Create my own exceptions

Create my own exceptions

Old forum URL: forums.lhotka.net/forums/t/5973.aspx


alef posted on Wednesday, December 10, 2008

When a database error occurs in the dal layer I want to translate it for certain errors to my own exceptions. Is there a central place where I can call my method TranslateException? I don't want to do this in the UI because the UI must be agnostic for which type of database we are using (sqlexception, oracleexception).

/// <summary>

/// Translate a SqlException to the correct DALException

/// </summary>

/// <param name="ex">SqlException to be translated</param>

/// <returns>An DALException</returns>

protected Exception TranslateException(SqlException ex) {

Exception dalException = null;

// Return the first Custom exception thrown by a RAISERROR

foreach (SqlError error in ex.Errors) {

if (error.Number >= 50000) {

dalException = new DalException(error.Message, ex);

}

}

if (dalException == null) {

// uses SQLServer 2000 ErrorCodes

switch (ex.Number) {

case 17:

// SQL Server does not exist or access denied.

case 4060:

// Invalid Database

case 18456:

// Login Failed

dalException = new DalLoginException(ex.Message, ex);

break;

case 547:

// ForeignKey Violation

dalException = new DalForeignKeyException(ex.Message, ex);

break;

case 1205:

// DeadLock Victim

dalException = new DalDeadLockException(ex.Message, ex);

break;

case 2627:

case 2601:

// Unique Index/Constriant Violation

dalException = new DalUniqueConstraintException(ex.Message, ex);

break;

default:

// throw a general DAL Exception

dalException = new DalException(ex.Message, ex);

break;

}

}

// return the error

return dalException;

}

ajj3085 replied on Wednesday, December 10, 2008

You could try to do this by overriding DataPortal_OnDataPortalException, I would think, in your common base classes (you do have base classes between Csla BusinessBase and your own Business objects, right?)

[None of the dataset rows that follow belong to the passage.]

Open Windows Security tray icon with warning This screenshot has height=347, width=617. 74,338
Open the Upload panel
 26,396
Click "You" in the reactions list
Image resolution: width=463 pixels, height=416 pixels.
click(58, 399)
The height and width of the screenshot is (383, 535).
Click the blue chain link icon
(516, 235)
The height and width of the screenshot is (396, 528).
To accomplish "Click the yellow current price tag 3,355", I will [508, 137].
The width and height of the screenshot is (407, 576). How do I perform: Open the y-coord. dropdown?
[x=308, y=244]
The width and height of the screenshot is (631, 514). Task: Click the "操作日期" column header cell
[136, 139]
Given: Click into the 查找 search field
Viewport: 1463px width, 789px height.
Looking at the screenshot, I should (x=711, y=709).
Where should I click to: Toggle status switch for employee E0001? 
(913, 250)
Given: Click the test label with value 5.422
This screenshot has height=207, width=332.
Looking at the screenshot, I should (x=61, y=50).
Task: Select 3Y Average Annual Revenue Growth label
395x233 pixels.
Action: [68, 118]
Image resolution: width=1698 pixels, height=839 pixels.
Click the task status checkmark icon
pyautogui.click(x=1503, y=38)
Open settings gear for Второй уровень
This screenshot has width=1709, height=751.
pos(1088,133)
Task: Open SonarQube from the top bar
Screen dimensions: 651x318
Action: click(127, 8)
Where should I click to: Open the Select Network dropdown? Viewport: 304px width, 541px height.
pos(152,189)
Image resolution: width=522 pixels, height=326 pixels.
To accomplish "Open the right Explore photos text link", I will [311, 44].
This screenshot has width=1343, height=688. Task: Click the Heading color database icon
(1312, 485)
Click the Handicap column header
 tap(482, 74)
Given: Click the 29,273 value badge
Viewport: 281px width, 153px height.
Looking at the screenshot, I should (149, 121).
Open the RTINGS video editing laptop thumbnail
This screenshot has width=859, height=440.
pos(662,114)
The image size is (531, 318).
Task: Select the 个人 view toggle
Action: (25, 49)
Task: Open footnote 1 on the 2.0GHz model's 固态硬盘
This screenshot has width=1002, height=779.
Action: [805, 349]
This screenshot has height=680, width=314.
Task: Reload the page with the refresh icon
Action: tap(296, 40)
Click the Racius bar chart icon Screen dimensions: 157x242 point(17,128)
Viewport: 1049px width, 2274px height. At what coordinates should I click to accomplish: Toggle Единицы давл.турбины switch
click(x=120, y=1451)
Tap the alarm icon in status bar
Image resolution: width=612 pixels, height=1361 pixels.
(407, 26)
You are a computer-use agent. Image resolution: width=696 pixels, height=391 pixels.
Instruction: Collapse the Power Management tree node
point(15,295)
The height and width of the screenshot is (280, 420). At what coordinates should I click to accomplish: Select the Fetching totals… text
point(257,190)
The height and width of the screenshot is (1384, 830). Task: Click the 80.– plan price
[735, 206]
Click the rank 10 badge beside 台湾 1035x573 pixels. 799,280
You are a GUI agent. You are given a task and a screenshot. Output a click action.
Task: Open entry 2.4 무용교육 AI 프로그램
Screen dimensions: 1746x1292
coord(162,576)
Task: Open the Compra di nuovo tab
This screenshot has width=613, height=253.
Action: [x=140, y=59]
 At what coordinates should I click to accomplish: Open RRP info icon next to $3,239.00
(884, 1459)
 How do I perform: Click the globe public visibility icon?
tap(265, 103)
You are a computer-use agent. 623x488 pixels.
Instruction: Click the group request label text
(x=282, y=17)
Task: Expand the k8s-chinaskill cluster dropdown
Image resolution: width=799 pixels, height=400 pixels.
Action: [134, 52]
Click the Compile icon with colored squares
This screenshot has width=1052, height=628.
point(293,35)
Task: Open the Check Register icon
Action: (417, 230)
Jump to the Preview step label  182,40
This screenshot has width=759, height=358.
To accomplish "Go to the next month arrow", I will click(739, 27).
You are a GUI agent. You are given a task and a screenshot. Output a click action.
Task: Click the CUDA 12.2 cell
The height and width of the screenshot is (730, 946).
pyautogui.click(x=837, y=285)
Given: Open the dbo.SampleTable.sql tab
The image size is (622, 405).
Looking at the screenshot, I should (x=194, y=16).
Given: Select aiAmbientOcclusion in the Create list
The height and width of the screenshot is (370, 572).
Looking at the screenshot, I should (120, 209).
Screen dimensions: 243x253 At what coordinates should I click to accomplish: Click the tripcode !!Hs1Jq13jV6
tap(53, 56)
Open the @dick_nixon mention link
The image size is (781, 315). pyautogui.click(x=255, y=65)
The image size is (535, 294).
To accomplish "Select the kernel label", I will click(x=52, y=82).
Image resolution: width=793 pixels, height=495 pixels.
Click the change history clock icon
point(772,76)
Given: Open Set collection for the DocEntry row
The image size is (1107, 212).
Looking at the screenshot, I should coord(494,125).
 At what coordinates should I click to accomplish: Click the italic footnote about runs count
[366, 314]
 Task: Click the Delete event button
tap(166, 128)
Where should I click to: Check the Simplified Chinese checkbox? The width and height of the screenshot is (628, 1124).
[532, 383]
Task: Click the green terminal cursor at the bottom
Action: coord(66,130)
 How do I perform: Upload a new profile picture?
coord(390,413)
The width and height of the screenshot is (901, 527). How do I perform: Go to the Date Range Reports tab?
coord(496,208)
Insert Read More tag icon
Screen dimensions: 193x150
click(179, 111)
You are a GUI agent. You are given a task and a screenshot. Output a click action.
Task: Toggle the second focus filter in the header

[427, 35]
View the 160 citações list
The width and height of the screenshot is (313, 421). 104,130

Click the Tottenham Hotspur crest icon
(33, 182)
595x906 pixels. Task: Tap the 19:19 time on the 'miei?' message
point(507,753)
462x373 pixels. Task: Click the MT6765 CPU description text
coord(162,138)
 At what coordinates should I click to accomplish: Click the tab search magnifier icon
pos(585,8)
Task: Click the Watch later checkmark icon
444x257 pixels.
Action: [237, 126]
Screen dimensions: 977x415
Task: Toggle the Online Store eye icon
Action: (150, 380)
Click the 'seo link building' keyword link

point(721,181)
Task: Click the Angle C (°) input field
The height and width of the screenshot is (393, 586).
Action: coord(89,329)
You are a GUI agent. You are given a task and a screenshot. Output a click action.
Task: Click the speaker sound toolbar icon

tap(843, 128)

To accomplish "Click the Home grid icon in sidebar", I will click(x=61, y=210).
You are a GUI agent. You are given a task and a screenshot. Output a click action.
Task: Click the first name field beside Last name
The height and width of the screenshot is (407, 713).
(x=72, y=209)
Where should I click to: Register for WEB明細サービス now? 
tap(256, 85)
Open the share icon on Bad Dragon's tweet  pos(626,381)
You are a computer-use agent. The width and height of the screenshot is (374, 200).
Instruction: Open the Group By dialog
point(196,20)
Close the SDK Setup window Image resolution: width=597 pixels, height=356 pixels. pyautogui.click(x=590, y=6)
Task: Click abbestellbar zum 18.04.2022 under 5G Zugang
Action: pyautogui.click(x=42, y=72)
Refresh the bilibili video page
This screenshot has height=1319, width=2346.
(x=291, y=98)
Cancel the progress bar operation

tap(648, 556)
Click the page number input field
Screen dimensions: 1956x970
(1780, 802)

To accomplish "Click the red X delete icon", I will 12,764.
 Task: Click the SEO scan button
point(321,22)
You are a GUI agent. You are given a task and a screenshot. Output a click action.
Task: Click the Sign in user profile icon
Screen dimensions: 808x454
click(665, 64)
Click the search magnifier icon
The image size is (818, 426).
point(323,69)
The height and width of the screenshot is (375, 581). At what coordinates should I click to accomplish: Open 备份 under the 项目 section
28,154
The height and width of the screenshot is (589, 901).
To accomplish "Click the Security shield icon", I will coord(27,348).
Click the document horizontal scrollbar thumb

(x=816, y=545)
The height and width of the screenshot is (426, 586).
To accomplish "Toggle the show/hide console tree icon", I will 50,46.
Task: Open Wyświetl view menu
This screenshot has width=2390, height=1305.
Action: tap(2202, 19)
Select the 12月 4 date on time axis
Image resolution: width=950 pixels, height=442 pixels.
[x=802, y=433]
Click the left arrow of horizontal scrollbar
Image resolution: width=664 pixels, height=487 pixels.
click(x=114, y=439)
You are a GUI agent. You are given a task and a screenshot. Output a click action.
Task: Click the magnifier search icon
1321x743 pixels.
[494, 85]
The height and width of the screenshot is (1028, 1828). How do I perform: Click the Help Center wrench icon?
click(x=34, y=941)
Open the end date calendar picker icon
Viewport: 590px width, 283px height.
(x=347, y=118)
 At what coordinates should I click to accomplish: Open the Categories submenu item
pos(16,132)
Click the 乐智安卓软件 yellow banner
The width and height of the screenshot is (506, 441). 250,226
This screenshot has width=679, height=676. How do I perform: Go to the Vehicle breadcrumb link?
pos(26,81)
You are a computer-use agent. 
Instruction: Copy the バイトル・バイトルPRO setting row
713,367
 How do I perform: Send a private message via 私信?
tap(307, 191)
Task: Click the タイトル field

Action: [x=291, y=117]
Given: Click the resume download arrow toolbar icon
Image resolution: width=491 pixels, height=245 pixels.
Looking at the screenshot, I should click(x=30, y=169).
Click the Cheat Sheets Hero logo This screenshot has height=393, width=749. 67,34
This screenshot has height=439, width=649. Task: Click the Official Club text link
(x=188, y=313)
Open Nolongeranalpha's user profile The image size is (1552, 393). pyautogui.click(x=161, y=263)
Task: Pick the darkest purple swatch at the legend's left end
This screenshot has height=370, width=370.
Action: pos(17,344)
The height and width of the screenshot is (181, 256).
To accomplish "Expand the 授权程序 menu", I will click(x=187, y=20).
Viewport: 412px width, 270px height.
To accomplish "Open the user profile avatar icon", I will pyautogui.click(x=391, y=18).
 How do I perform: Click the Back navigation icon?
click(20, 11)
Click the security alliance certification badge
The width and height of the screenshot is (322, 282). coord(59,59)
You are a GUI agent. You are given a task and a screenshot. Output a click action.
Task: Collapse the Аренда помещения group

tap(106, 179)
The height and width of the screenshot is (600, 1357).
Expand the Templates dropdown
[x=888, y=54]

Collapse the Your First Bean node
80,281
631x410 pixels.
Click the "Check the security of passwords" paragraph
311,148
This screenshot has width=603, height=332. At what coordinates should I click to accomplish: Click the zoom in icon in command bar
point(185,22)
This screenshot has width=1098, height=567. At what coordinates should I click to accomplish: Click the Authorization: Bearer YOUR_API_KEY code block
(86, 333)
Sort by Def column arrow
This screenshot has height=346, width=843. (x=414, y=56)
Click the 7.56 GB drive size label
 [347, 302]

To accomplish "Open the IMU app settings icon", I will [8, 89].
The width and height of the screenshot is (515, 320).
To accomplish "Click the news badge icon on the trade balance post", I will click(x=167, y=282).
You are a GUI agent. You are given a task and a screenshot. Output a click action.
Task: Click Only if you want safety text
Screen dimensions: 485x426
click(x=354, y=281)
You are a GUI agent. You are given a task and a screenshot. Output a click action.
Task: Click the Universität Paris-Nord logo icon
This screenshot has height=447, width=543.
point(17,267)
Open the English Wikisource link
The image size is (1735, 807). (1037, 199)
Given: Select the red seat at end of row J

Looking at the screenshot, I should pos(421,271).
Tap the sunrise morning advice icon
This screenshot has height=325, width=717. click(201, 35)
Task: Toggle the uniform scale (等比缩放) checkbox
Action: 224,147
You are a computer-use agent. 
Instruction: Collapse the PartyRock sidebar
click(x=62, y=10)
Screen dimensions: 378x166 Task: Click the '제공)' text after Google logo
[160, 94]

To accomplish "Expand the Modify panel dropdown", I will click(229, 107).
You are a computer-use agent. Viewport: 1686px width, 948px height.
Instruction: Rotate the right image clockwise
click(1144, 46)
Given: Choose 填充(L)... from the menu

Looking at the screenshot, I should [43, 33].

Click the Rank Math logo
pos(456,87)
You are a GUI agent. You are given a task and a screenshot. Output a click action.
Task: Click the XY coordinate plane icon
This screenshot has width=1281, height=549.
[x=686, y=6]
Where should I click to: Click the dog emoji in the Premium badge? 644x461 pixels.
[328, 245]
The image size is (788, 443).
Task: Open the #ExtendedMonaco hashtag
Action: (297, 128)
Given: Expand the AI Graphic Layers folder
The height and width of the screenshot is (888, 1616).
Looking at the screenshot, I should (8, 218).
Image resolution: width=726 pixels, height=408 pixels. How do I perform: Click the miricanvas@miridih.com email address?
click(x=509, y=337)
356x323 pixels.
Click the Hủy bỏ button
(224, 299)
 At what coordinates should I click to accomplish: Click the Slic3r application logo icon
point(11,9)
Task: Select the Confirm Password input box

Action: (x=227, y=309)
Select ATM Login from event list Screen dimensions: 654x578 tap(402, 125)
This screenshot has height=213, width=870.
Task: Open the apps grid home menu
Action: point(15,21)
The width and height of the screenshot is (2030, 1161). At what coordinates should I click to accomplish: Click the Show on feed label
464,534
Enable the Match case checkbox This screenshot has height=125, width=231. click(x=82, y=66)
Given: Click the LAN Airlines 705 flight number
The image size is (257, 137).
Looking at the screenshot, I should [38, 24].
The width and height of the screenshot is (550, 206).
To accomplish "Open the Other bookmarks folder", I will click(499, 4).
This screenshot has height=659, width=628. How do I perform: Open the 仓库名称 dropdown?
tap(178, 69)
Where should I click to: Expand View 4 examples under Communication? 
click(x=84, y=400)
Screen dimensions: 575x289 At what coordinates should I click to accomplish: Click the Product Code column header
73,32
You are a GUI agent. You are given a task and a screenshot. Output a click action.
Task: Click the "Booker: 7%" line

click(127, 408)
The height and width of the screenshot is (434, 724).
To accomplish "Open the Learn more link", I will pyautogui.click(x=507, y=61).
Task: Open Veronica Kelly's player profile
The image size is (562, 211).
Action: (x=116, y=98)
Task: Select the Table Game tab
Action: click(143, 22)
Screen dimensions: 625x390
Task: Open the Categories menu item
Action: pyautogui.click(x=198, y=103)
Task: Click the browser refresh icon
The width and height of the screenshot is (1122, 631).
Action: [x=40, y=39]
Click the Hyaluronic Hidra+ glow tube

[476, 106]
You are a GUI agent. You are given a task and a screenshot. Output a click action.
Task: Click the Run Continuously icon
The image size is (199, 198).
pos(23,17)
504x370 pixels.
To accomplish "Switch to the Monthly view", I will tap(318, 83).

alef replied on Wednesday, December 10, 2008

Override DataPortal_OnDataPortalException.  So I need to create a MyCompanyBusinessBase, and have all my classes inherit that subclass.  I believe Rocky recommends creating such a subclass even if initially it doesn't add any behavior at all, because someday you will. Apparently this day is arrived.

DataPortal_OnDataPortalException is declared as follows:

protected virtual void DataPortal_OnDataPortalException(DataPortalEventArgs e, Exception ex)

{

}


But if I replace the exception with my own dalexception, there's no way of getting this new exception type back to the DataPortal to be thrown back to the client as the return type of  DataPortal_OnDataPortalException is void and the parameter to the method is not passed by ref. 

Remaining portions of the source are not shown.